» **WHAT TO WORK ON**: Output every record word for word.

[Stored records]
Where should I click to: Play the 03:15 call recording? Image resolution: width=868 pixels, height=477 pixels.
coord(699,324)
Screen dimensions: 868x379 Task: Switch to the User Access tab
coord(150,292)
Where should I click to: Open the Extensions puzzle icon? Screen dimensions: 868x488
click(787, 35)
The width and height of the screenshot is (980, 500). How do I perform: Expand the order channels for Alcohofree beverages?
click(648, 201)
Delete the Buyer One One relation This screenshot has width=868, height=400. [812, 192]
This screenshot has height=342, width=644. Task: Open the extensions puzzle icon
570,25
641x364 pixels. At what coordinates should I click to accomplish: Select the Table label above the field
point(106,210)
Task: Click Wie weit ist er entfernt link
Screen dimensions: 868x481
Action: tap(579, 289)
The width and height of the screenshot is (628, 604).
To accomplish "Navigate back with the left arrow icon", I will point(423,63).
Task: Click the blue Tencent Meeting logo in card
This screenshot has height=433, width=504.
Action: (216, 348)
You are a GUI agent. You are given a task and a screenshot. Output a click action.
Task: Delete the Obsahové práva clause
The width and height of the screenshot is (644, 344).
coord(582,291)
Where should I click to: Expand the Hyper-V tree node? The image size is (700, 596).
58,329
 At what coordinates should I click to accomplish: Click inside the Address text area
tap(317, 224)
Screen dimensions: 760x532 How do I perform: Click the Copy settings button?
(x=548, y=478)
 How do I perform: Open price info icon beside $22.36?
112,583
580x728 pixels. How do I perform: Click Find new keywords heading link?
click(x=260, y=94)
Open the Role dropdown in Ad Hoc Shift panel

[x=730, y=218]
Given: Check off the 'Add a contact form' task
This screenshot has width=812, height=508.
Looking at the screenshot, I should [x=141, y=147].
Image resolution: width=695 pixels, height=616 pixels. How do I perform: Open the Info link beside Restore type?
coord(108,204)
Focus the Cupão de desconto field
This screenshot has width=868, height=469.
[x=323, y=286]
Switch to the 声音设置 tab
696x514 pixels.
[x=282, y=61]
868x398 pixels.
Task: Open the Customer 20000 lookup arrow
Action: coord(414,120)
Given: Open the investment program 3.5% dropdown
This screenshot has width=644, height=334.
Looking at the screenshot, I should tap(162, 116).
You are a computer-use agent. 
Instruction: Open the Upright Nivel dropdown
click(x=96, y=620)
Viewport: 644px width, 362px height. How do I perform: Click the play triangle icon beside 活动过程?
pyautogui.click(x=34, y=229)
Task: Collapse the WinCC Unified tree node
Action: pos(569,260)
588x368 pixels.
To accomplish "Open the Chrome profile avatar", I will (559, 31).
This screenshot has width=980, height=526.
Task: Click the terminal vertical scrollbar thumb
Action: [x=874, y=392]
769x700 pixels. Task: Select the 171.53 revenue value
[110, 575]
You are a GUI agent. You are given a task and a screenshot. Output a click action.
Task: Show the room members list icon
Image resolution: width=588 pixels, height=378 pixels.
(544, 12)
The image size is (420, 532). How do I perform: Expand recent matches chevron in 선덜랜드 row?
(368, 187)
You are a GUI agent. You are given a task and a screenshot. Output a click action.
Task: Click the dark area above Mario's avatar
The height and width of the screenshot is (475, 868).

» **ANSWER FOR THIS EXERCISE**:
Where should I click to: Play the 03:15 call recording? Image resolution: width=868 pixels, height=477 pixels.
coord(699,324)
Screen dimensions: 868x379 Task: Switch to the User Access tab
coord(150,292)
Where should I click to: Open the Extensions puzzle icon? Screen dimensions: 868x488
click(787, 35)
The width and height of the screenshot is (980, 500). How do I perform: Expand the order channels for Alcohofree beverages?
click(648, 201)
Delete the Buyer One One relation This screenshot has width=868, height=400. [812, 192]
This screenshot has height=342, width=644. Task: Open the extensions puzzle icon
570,25
641x364 pixels. At what coordinates should I click to accomplish: Select the Table label above the field
point(106,210)
Task: Click Wie weit ist er entfernt link
Screen dimensions: 868x481
Action: tap(579, 289)
The width and height of the screenshot is (628, 604).
To accomplish "Navigate back with the left arrow icon", I will point(423,63).
Task: Click the blue Tencent Meeting logo in card
This screenshot has height=433, width=504.
Action: (216, 348)
You are a GUI agent. You are given a task and a screenshot. Output a click action.
Task: Delete the Obsahové práva clause
The width and height of the screenshot is (644, 344).
coord(582,291)
Where should I click to: Expand the Hyper-V tree node? The image size is (700, 596).
58,329
 At what coordinates should I click to accomplish: Click inside the Address text area
tap(317, 224)
Screen dimensions: 760x532 How do I perform: Click the Copy settings button?
(x=548, y=478)
 How do I perform: Open price info icon beside $22.36?
112,583
580x728 pixels. How do I perform: Click Find new keywords heading link?
click(x=260, y=94)
Open the Role dropdown in Ad Hoc Shift panel

[x=730, y=218]
Given: Check off the 'Add a contact form' task
This screenshot has width=812, height=508.
Looking at the screenshot, I should [x=141, y=147].
Image resolution: width=695 pixels, height=616 pixels. How do I perform: Open the Info link beside Restore type?
coord(108,204)
Focus the Cupão de desconto field
This screenshot has width=868, height=469.
[x=323, y=286]
Switch to the 声音设置 tab
696x514 pixels.
[x=282, y=61]
868x398 pixels.
Task: Open the Customer 20000 lookup arrow
Action: coord(414,120)
Given: Open the investment program 3.5% dropdown
This screenshot has width=644, height=334.
Looking at the screenshot, I should tap(162, 116).
You are a computer-use agent. 
Instruction: Open the Upright Nivel dropdown
click(x=96, y=620)
Viewport: 644px width, 362px height. How do I perform: Click the play triangle icon beside 活动过程?
pyautogui.click(x=34, y=229)
Task: Collapse the WinCC Unified tree node
Action: pos(569,260)
588x368 pixels.
To accomplish "Open the Chrome profile avatar", I will (559, 31).
This screenshot has width=980, height=526.
Task: Click the terminal vertical scrollbar thumb
Action: [x=874, y=392]
769x700 pixels. Task: Select the 171.53 revenue value
[110, 575]
You are a GUI agent. You are given a task and a screenshot. Output a click action.
Task: Show the room members list icon
Image resolution: width=588 pixels, height=378 pixels.
(544, 12)
The image size is (420, 532). How do I perform: Expand recent matches chevron in 선덜랜드 row?
(368, 187)
You are a GUI agent. You are given a task and a screenshot. Output a click action.
Task: Click the dark area above Mario's avatar
The height and width of the screenshot is (475, 868).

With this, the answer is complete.